I don't know of any specific booklets or articles on that subject. Your best source of comfort and advice would likely come from counsel with your pastor. He knows you and your situation best and may well have met your mate, too. If you have any particular questions or issues, it would be helpful to arrange an appointment with him.

One of the difficulties in publishing articles on this subject is that every relationship and circumstance is unique, making it difficult to offer generalized encouragement. But there are some principles that may be helpful. Three keys to dealing with this kind of situation are communication, respect and example.

Regarding communication, it's important that you and your mate each be able to express what you believe and why it's important to you. You shouldn't try to change each other's minds—that can lead to an argument. But it will relieve the situation of some stress if you can both speak calmly and openly about your beliefs.

Secondly, even though you and your mate have different beliefs, it is important that each of you respects the other and the other's beliefs. A great deal of stress comes into a relationship if either disregards or ridicules the other's beliefs. For example, your spouse may continue to observe traditional holidays (such as Christmas).
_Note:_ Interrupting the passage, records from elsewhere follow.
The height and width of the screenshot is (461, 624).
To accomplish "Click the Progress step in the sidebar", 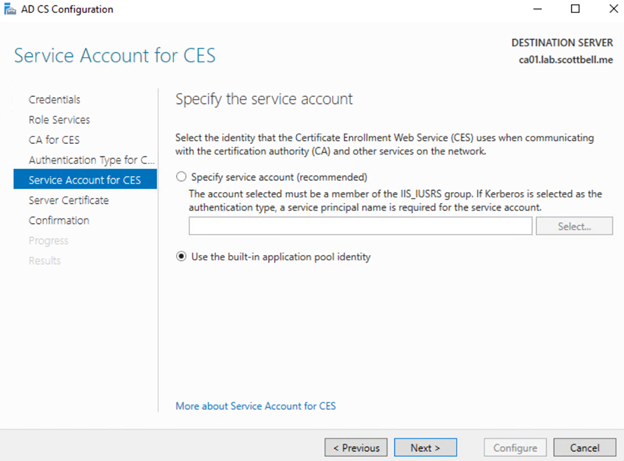I will coord(48,240).

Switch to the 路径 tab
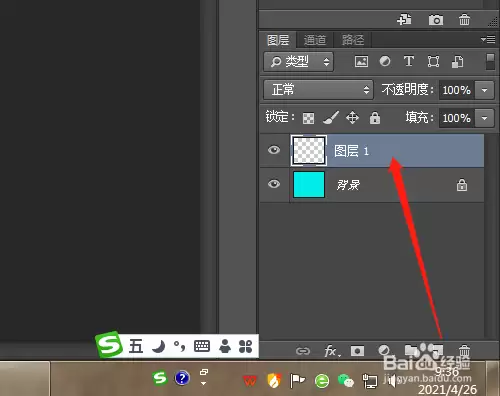(353, 40)
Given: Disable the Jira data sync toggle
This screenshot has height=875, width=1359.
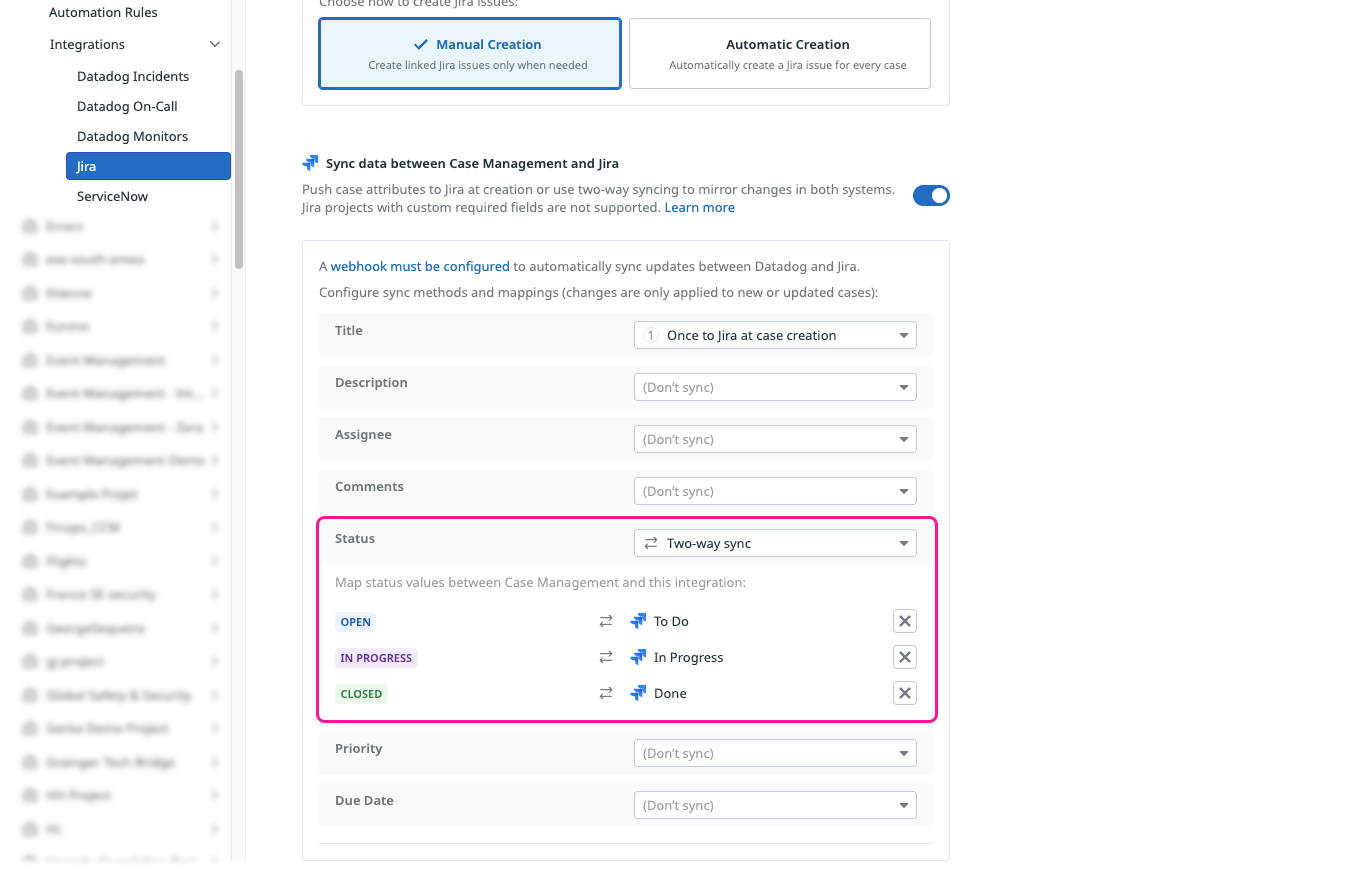Looking at the screenshot, I should [x=931, y=196].
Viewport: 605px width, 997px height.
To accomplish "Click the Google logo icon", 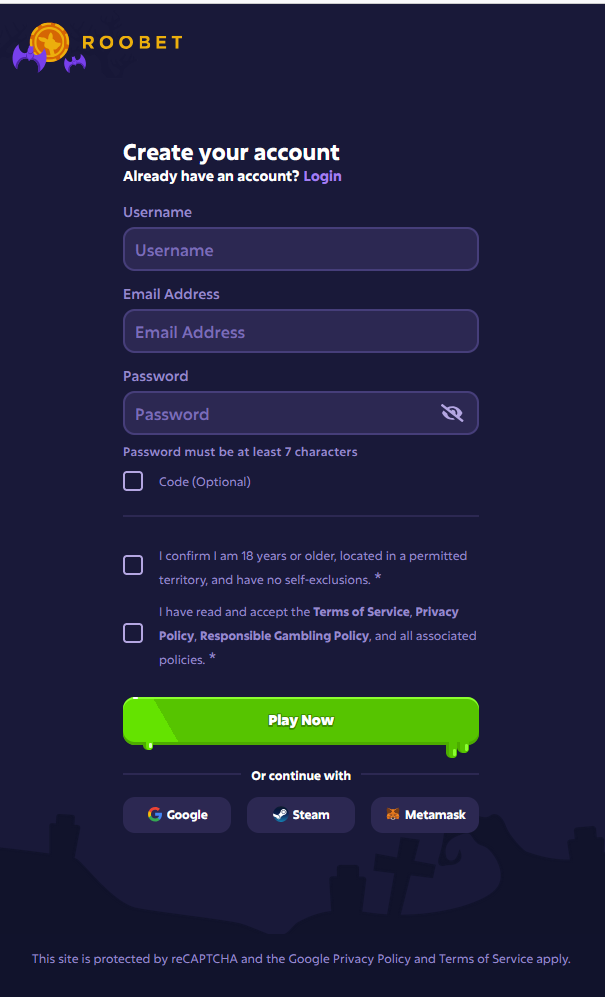I will pos(155,815).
That may put a strain on you, since you no longer believe in those observances—but it would be unproductive and unnecessarily stressful to try to force your mate to not observe those days. By the same token, he or she can accept and respect your decision to observe the Sabbath and the annual festivals.

The third general principle is your personal example. Peter's instruction is given to wives, but the principle holds true for husbands as well: "Wives, likewise, be submissive to your own husbands, that even if some do not obey the word, they, without a word, may be won by the conduct of their wives when they observe your chaste conduct accompanied by fear" (1 Peter 3:1).

Peter points out that the most important thing for you to do in your circumstance is to continue to be the best, most loving, responsive and respectful husband or wife you can (see also 1 Peter 3:7 and Ephesians 5:21). Your mate may well be "won over" by your conduct because he or she sees that your new understanding and beliefs are helping you become an even better husband or wife.

Along that line, it might also help if your mate has contact with the Church so he or she can become acquainted with the members. He or she may be willing to come to Sabbath and Holy Day services with you occasionally and attend the congregation's social events. Hopefully your mate will see that our pastors and members are friendly, reasonable and "normal" people.

You may also find it helpful to talk about your situation with others whose spouses are not members. They may have specific suggestions and recommendations based on their own experiences.

I respect your commitment to your calling and new understanding. I'm confident God will continue to bless your efforts.